Manfaat atap hijau bukan hanya sebatas peningkatan nilai estetika dan penghematan energi, pengurangan gas rumah kaca, peningkatan kesehatan, pemanfaatan air hujan, serta penurunan insulasi panas, suara dan getaran, tetapi juga penyediaan wahana titik temu arsitektur dengan jaringan biotop lokal. Perannya sebagai "batu loncatan" menjembatani bangunan dengan habitat alam yang lebih luas seperti taman kota atau area hijau kota lainnya.
 
 
ARSITEKTUR HIJAU DIRUMAH KITA
Desain rumah yang green architecture bisa diterapkan dirumah kita. Sebagai sebuah kesatuan antara arsitektur bangunan rumah dan taman tentu harus selaras. Untuk mendekatkan diri dengan alam, fungsi ruang dalam rumah ditarik keluar. Ruang tamu di taman teras depan, ruang makan dan ruang keluarga ditarik ke taman belakang atau ke taman samping, atau kamar mandi semi terbuka di taman samping. Sebaliknya, fungsi ruang keluar menerus ke dalam ruang. Ruang tamu atau ruang keluarga hingga dapur menyatu secara fisik dan visual. Rumah dan taman mensyaratkan hemat bahan efisien, praktis, ringan, tapi kokoh dan berteknologi tinggi, tanpa mengurangi kualitas bangunan.
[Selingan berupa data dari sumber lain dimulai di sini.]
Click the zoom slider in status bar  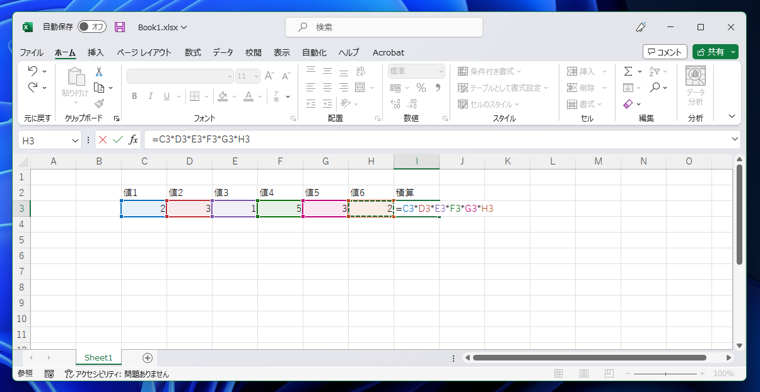pyautogui.click(x=666, y=374)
Arsitektur hijau mensyaratkan dekorasi dan perabotan tidak perlu berlebihan, saniter lebih baik, dapur bersih, desain hemat energi, kemudahan air bersih, luas dan jumlah ruang sesuai kebutuhan, bahan bangunan berkualitas dan konstruksi lebih kuat, serta saluran air bersih. Keterbukaan ruang-ruang dalam rumah yang mengalir dinamis. Ketinggian lantai yang cenderung rata sejajar, distribusi void-void, pintu dan jendela tinggi lebar dari plafon hingga lantai dilengkapi jalusi (krepyak), dinding transparan (kaca, glassblock, fiberglass, kerawang, batang pohon), atap hijau (rumput) disertai skylight.
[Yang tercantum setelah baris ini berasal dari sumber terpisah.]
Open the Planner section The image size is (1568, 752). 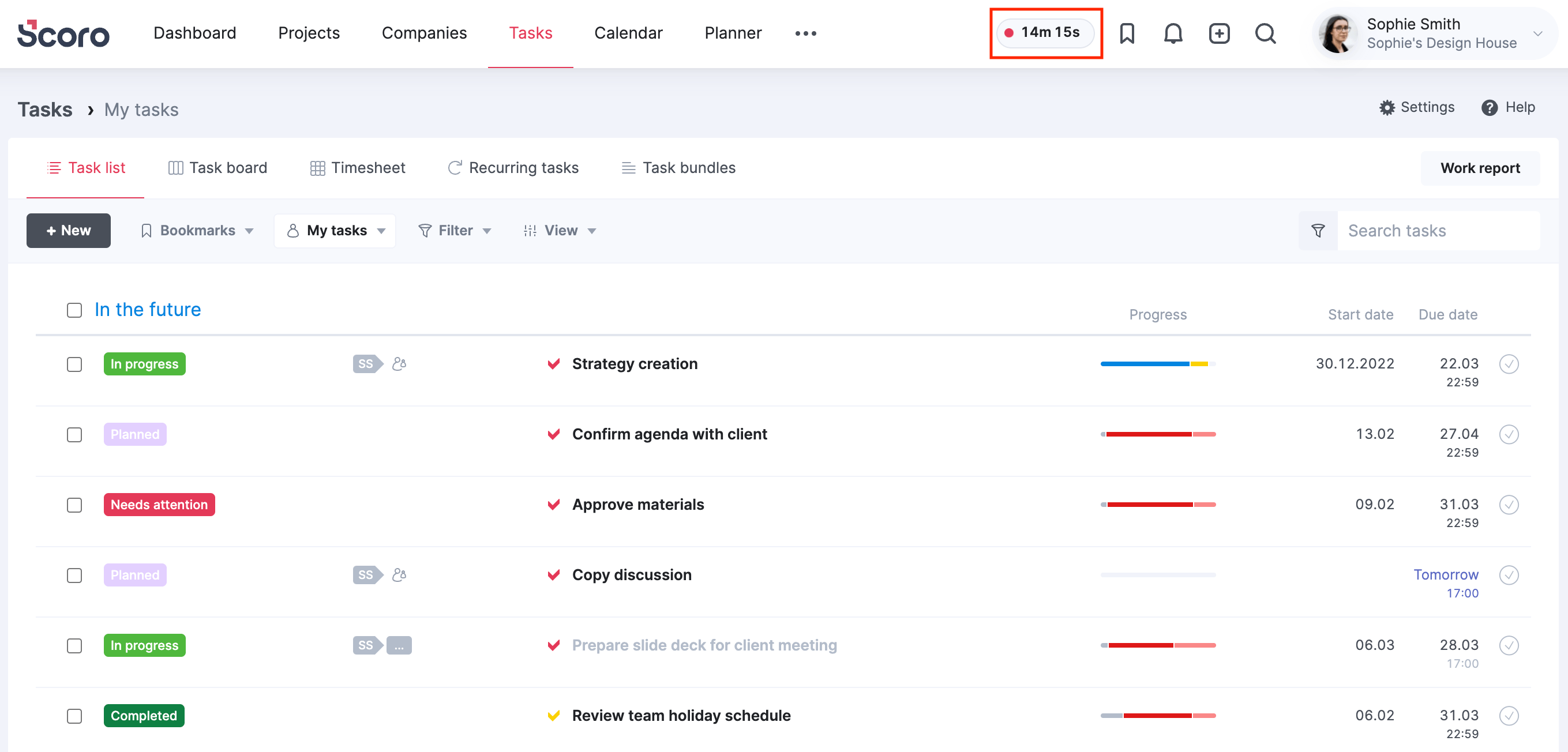point(733,33)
Penempatan jendela, pintu, dan skylight bertujuan memasukkan cahaya dan udara secara tepat, bersilangan, dan optimal pada seluruh ruangan. Keberadaan tanaman hidup di ruang dalam atau di taman (void) berguna menjaga kestabilan suhu udara di dalam tetap segar dan sejuk. Pintu dan jendela kaca selebar mungkin dan memakai tembok dan kusen seminim mungkin menjadikan ruang terasa lega. Pintu dan jendela bisa dibuka selebar-lebarnya. Lantai teras dan ruang dalam dibuat dari material sama dan menerus rata (tidak ada beda ketinggian lantai) membuat kesatuan ruang terasa luas dan menyatu dengan ruang luar di depannya.
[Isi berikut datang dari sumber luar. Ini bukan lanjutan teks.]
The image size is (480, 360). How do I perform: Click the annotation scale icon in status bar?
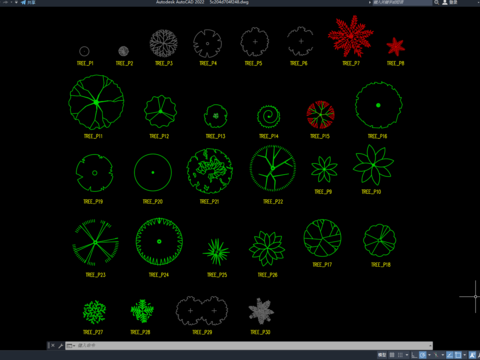point(472,355)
Optimalisasi void menciptakan sirkulasi pengudaraan dan pencahayaan alami yang sangat membantu dalam penghematan energi. Desain void yang tepat dapat mengurangi ketergantungan penerangan lampu listrik terutama di pagi hingga sore hari dan pemakaian kipas angin atau pengondisi udara yang berlebihan. Void dalam bentuk taman (kering) dapat berfungsi sebagai sumur resapan air. Persenyawaan bangunan dan taman dalam konsep arsitektur hijau memiliki banyak keuntungan bagi rumah itu sendiri, lingkungan sekitar, dan skala kota secara keseluruhan. Rumah sehat memiliki sistem terbuka. Maka, setiap rumah yang dibangun berdasarkan konsep arsitektur hijau dapat mengurangi krisis energi listrik dan BBM serta krisis kualitas lingkungan.